As late as the mid-1990s, malls were still being constructed at the rate of 140 per year in America. By the turn of the century, there was a noticeable decline in the state of health of the malls, which were typically anchored by major retail chains, as vacancy rates for retail space began to increase. With the recession in 2007, there was a marked increase as vacancy rates in malls, and the nadir of forty percent, which is considered to be the “dying” stage, started to show up on the computer screens of mall owners.  By 2014, twenty percent of all malls in the USA had the disturbing vacancy rate of ten percent. Analysts figured the landscape had become over-retailed. Meanwhile, it’s neighbour to the north, Canada, albeit with a much smaller population, had only built two malls since 1992.

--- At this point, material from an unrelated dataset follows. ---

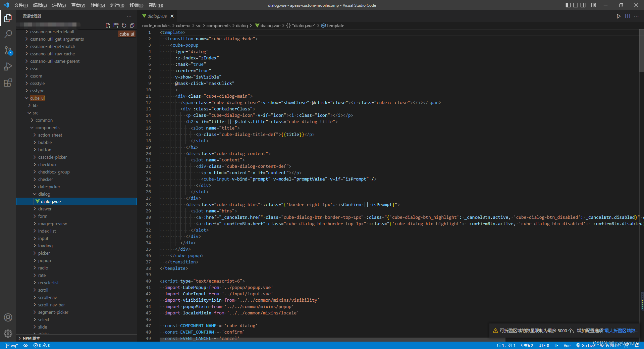Click the editor vertical scrollbar
The image size is (644, 349).
[641, 50]
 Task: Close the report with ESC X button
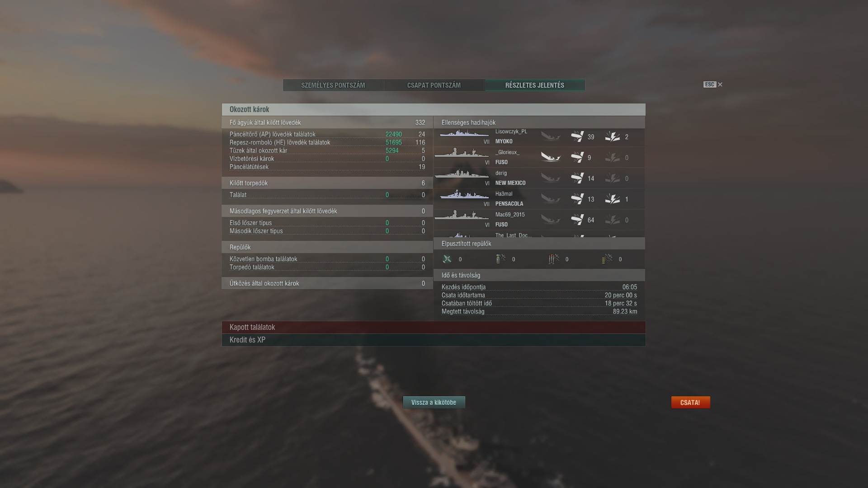713,84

The major retailers have experienced massive drops in sales in the last two years and have been forced to close the doors of hundreds of their outlets, most notably in the shopping malls. Nine merchandisers have filed for bankruptcy so far in 2017, as many as 2016. Major retail players such as JC Penney, Sears and Payless have not escaped this declining situation. So what really is responsible for this?

The instant answer is of course online shopping. In the last seven years, the online retailer Amazon’s revenues have risen to $80 trillion as compared to Sears’ $22 trillion, as more than 50% of American households tap into the services of the online giant. Coupled with this is the growth of online services offered by several new players in the apparel field, who only operate in the online world, and thanks to modern technology are easy and cheap to use, dovetailed with generous return policies, have created havoc for their brick and mortar competitors.

As e-commerce continues to expand rapidly, marketers are quicker to adapt to their new customers and are constantly providing new experiences for their individually targeted buyers. Although, at present, shoppers still enjoy visiting stores and experience of touching, seeing and smelling merchandise the new generation is developing an entirely new set of shopping habits to their parents.

Secondly, researchers have found that there has been a significant shift in consumer habits with the younger generation moving away from purchasing apparel and furniture to spending their hard earned cash on entertainment, air travel and accommodation and fitness related activities. The millennials are more likely to spend more in bars and restaurants than at the grocery store.

Lastly, America simply built too many malls, and as industries declined or simply folded as was the case in the Mid-West, lots towns centred on one or two industries, quite simply collapsed as the vast majority of the population moved away, leaving the shopping malls to become ghost buildings

The future of the mall as we know it today is anyone’s guess as the retail industry continues to evolve. One e-commerce analyst predicts that 25% of America’s shopping malls will no longer exist in 2022.